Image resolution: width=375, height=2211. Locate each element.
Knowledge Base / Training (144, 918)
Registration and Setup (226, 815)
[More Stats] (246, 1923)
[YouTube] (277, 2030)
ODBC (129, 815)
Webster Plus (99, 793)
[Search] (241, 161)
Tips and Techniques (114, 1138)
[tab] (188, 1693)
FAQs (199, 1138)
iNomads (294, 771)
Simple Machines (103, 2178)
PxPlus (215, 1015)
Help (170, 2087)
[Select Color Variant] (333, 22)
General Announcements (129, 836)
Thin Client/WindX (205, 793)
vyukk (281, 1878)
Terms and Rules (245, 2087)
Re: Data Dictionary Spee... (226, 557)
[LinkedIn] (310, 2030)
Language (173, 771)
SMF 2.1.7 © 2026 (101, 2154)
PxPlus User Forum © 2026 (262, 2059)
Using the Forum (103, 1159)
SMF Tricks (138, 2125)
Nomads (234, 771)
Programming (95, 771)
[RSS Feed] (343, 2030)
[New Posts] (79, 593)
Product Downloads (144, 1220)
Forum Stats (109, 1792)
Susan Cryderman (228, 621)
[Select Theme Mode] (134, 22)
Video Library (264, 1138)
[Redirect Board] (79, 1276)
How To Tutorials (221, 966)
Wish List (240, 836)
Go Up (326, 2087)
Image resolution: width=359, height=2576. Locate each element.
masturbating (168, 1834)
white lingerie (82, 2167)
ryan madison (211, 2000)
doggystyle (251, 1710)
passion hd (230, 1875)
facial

**PROBLEM TO WORK ON:**
Go through the data and gather every line that holds "Select".

**ANSWER TO THE PROBLEM:**
[Select Color Variant] (333, 22)
[Select Theme Mode] (134, 22)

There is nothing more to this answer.